PASSAGE SHOWN section start

Unless federal legislators reverse a change in how they calculate low-volume Medicare payments, St. John’s Medical Center will see a $1.3 million hit starting in October.
Other rural hospitals in Wyoming are expected to see similar if not greater losses.
“Nationally, every rural hospital will have an issue with this,” said Paul Beaupre, St. John’s CEO. “It could really adversely impact hospitals, and it could change their sustainability.”
The president of the Wyoming Hospital Association, Eric Boley, said his organization has been monitoring the change. Hospitals that have smaller margins, he said, might end up “in the red” from the change.
“It’s concerning for us,” Boley said. “It’ll impact a lot of our facilities around the state. But nothing really surprises us anymore back in D.C.”
Rural hospitals have fewer patients than their urban counterparts. Past guidelines said that if rural hospitals had fewer than 1,600 Medicare discharges they would be reimbursed. Medicare is the United States’ health insurance program for people who are 65 years old or older.
Since St. John’s has between 640 and 700 Medicare discharges a year, the hospital has applied and qualified for the financial assistance every year.

PASSAGE SHOWN section end

= ACTIVITIES =
a – Render the sentence "Rural hospitals have fewer patients than their urban counterparts." from the Medicare payment article into Spanish.
b – List every figure written in digits in the Medicare payment article.
The listing plays no part in this work.

INPUT DATA section start

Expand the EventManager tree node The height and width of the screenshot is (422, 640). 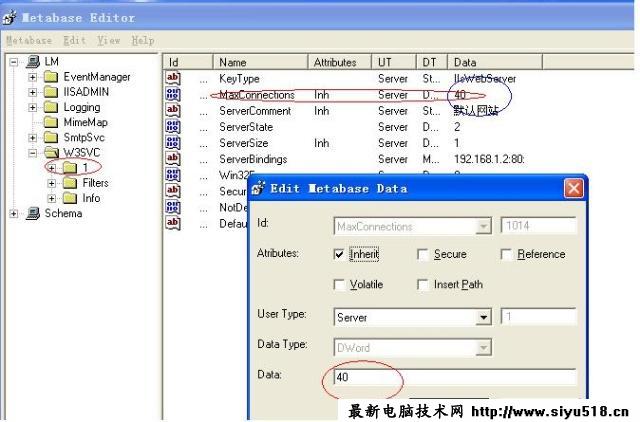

INPUT DATA section end

= RESULTS IN ORDER =
a – Los hospitales rurales tienen menos pacientes que sus homólogos urbanos.

b –
- $1.3 million
- 1,600
- 65
- 640
- 700